PODCAST| Chiara Nicoletti interviews Babak Jalali, director of the film Land.
To listen to the interview, click on the ► icon on the right, just above the picture
After many pre-production years, Babak Jalali’s third feature film Land has finally “landed” at the 68th Berlinale in the Panorama Section. The director, born in Iran but living in London, describes the long journey to the realization of the film and how the italian contribution, starting with the Torino Film Lab, was essential to the making of Land. The film, according to Jalali, is a a European co-production but it’s Italian in its soul and roots. Why do Europeans know nothing about that often forgotten world of American Indian reservations? Babak Jalali tries to answer while describing his intention of showing the American Indians’ situation with no pity but an empathetic approach. The key to the power of the film is also the cinematography so Jalali comments on his collaboration with DOP Agnes Godard.
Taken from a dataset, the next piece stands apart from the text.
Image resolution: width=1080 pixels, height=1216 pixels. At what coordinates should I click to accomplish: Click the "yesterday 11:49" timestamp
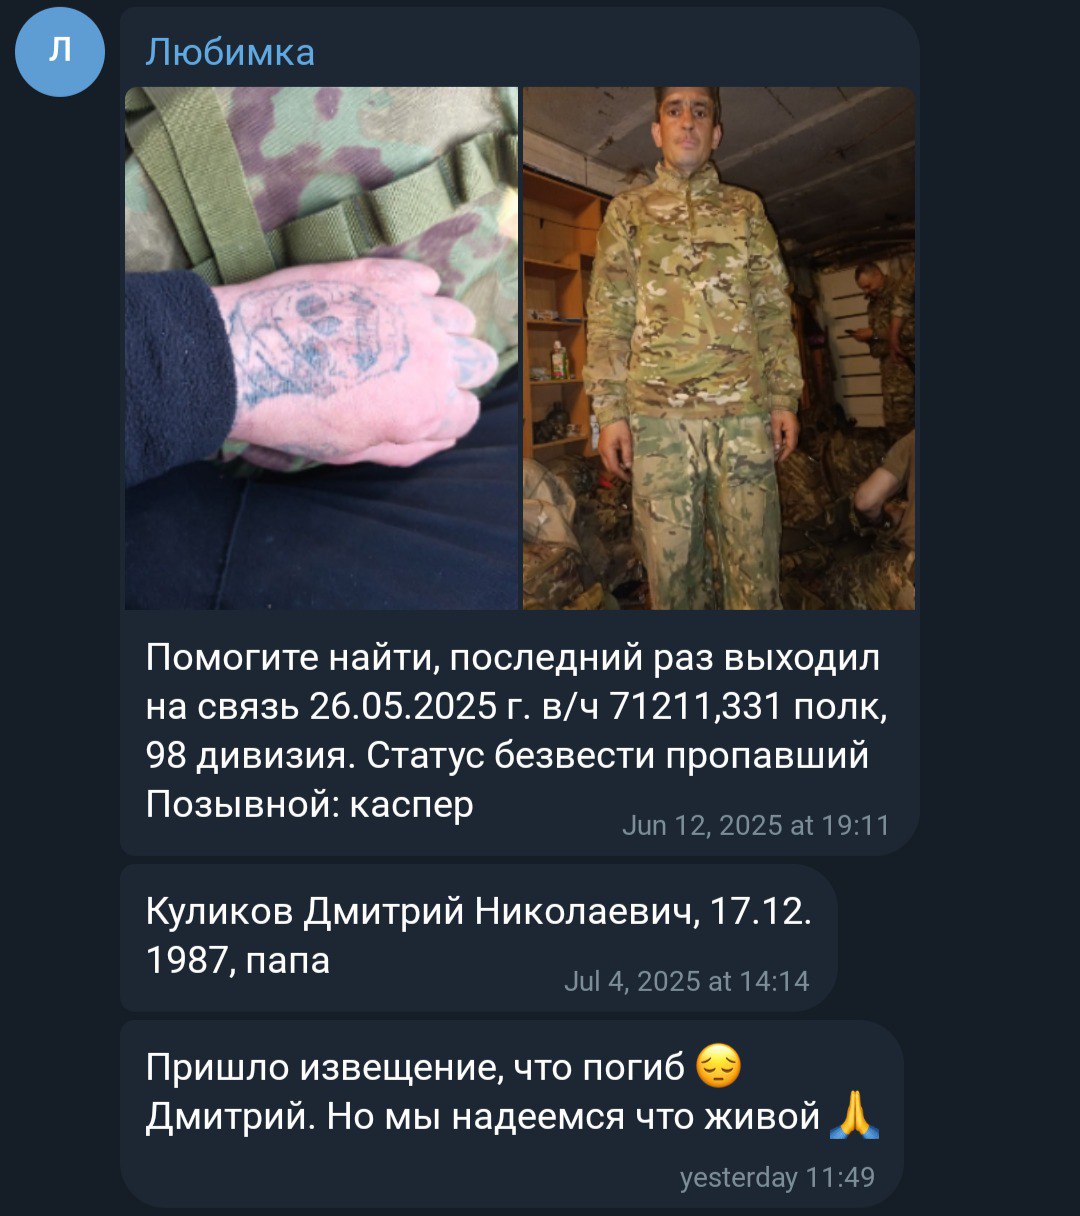click(777, 1177)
Land: The Yellow Eagle family are Native American and live on the Prairie Wolf Indian Reservation. News reaches them that Floyd, the youngest son of the family, has died during military service in Afghanistan. The waiting begins to get his body back to the Reservation to be buried. The youngest surviving son Wesley, is an alcoholic. His brother’s death doesn’t really hit him as his only aim during the day is to get hold of beer. Wesley is in daily contact with the white population who run the liquor stores right outside the reservation. This uneasy relationship reaches unpleasant levels when acts of violence break out and he is directly affected. The eldest son, Raymond, is a recovering alcoholic with a wife and two sons. Although he feels a sense of responsibility for the extended family, he seems to feel too emasculated to do something about it. Until the troubles that have affected his two brothers force him to stand up and be a man again.